Alte Häuser und ihre Tücken: Was der Verkäufer offen sagen muss

Alte Häuser und ihre Tücken: Was der Verkäufer offen sagen muss

Die modellhafte Nachbildung der Justitia steht neben einem Holzhammer und einem Aktenstapel. (Symbolbild)Location:DuisburgFOTO: Volker Hartmann (dpa)

Hamm. Der Immobilienmarkt brummt. Auch alte Häuser finden einen Käufer – weil sie billig sind, besonders schön oder schnell verfügbar. Aber was muss der Verkäufer dem Käufer über die Mängel sagen?

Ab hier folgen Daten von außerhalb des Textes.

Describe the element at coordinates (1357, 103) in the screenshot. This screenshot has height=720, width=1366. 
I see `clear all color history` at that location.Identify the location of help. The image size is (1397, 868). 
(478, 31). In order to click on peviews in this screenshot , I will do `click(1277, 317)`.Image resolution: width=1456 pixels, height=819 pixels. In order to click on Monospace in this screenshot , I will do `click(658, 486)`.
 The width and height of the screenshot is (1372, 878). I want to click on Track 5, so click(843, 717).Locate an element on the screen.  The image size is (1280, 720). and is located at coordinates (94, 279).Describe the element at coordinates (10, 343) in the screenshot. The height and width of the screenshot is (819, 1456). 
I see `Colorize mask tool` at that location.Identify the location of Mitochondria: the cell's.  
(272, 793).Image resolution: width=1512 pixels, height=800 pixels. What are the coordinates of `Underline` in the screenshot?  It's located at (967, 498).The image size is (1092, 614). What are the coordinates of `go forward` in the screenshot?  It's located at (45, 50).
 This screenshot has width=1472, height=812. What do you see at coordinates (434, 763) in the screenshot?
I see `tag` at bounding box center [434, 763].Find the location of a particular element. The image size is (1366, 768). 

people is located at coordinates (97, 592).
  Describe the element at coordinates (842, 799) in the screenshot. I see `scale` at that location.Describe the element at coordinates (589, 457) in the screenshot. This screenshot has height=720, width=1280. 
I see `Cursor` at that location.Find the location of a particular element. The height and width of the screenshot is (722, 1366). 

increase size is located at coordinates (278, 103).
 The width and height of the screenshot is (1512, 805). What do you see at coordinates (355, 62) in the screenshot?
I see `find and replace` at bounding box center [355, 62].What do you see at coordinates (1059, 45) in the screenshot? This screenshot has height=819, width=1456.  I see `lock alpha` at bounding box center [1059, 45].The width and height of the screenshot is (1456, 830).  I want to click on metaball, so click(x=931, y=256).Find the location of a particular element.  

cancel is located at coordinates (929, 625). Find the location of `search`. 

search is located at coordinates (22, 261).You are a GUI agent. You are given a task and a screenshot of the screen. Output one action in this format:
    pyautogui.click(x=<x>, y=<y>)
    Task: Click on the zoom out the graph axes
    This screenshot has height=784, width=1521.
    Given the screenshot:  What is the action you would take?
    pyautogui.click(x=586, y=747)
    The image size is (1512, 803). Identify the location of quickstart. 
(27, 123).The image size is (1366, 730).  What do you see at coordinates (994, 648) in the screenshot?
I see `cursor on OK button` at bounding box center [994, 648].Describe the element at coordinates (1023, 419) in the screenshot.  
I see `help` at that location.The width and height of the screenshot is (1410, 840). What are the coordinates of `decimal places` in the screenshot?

Das Oberlandesgericht in Hamm hat die Aufklärungspflichten von Verkäufern bei der Veräußerung alter Häuser präzisiert. Der Verkäufer eines Wohnhauses, dessen Keller im Jahre 1938 gebaut worden ist, muss demnach einen Kaufinteressenten darüber aufklären, dass bei starken Regenfällen flüssiges Wasser in den Keller eindringt (Az.: 22 U 161/15). Damit bestätigten die Richter im Ergebnis das erstinstanzliche Urteil des Landgerichts Dortmund.

Im konkreten Fall geht es um ein Haus in Lünen, dessen Keller von 1938 stammt. Im Jahr 2012 erwarb der heute 54 Jahre alte Kläger das Anwesen für 390.000 Euro von der heute 57 Jahre alten Beklagten. Bei der vorhergehenden Besichtigung des Kellers hatte der Kläger erklärt, den Keller jedenfalls als Lagerraum nutzen zu wollen. Farb- und Putzabplatzungen an den Wänden des Kellers wiesen zwar auf Feuchtigkeitsschäden hin. Dass bei starken Regenfällen Wasser in flüssiger Form in den Keller eindringt, war aber nicht sichtbar und wurde von der Beklagten dem Kläger vor dem Abschluss des Kaufvertrages auch nicht mitgeteilt.
In dem Kaufvertrag vereinbarten die Parteien einen Gewährleistungsausschluss. Nach der Übergabe des Hauses verlangte die Beklagte die vereinbarten, weiteren Zahlungen auf den Kaufpreis. Der Kläger weigerte sich aber zu bezahlen. Er verwies auf den aus seiner Sicht mangelhaften Keller und erklärte den Rücktritt vom Kaufvertrag. Der 22. Zivilsenat des Oberlandesgerichts Hamm gab dem Mann Recht und stellte fest, dass dieser zum Rücktritt berechtigt gewesen sei. Begründung: Das Haus sei mangelhaft, weil in den Keller bei starkem Regen regelmäßig breitflächig Wasser in flüssiger Form eindringe. Hiermit müsse ein Käufer auch bei einem - wie im vorliegenden Fall - älteren, im Jahre 1938 gebauten Keller nicht rechnen. Bei derartigen Kellern sei zumindest eine Nutzung als Lagerraum üblich, so der Senat.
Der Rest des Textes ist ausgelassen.